▸ Dataset records:
----

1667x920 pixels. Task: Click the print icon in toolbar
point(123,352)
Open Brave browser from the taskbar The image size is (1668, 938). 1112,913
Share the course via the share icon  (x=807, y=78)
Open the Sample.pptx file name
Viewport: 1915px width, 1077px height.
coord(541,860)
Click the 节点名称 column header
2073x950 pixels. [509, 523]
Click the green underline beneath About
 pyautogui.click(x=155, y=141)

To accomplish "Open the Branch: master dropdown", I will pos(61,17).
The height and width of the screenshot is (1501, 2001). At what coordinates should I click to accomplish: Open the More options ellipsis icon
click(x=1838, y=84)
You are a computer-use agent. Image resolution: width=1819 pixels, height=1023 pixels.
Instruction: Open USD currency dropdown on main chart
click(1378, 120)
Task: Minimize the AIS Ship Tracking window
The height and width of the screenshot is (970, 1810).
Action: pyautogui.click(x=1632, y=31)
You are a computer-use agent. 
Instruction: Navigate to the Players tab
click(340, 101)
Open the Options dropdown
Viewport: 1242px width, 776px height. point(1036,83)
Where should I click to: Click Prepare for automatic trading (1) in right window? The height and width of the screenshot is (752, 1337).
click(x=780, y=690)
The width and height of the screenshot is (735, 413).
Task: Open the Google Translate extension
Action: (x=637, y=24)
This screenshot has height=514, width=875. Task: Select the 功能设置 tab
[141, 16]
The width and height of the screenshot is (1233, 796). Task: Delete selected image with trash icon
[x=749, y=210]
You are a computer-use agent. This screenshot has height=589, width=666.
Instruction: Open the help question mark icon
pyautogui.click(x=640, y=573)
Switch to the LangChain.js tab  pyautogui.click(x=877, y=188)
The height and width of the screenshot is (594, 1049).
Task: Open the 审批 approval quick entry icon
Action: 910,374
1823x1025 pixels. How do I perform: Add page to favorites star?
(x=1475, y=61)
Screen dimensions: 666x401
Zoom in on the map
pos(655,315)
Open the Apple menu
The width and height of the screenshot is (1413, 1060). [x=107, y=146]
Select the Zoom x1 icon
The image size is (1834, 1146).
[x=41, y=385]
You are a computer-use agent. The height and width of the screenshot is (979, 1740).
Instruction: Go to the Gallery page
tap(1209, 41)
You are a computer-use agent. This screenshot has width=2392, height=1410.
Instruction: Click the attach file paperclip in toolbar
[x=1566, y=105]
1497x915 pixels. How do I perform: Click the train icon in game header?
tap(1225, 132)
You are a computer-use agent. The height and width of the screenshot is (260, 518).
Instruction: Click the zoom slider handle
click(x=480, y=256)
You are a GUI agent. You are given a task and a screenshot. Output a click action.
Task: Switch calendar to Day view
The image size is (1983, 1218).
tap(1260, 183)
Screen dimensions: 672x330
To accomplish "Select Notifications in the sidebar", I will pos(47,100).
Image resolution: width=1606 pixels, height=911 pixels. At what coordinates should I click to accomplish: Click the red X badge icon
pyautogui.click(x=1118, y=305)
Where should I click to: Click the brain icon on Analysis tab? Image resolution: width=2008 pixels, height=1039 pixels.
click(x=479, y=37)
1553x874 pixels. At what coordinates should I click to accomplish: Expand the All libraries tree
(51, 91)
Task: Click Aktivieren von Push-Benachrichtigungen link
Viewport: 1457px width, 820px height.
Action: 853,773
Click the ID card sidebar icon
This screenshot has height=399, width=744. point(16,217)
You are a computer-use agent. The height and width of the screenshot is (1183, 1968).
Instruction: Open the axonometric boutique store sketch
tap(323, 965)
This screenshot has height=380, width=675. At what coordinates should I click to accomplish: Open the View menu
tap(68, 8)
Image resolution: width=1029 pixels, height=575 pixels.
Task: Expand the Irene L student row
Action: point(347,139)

----

▸ Exercise directions:
Extract every line from the records above that contains the word "computer".

▸ Output of the task:
You are a computer-use agent. Image resolution: width=1819 pixels, height=1023 pixels.
You are a computer-use agent. 
You are a computer-use agent. This screenshot has height=589, width=666.
You are a computer-use agent. The height and width of the screenshot is (979, 1740).
You are a computer-use agent. This screenshot has width=2392, height=1410.
You are a computer-use agent. The height and width of the screenshot is (260, 518).
You are a computer-use agent. The height and width of the screenshot is (1183, 1968).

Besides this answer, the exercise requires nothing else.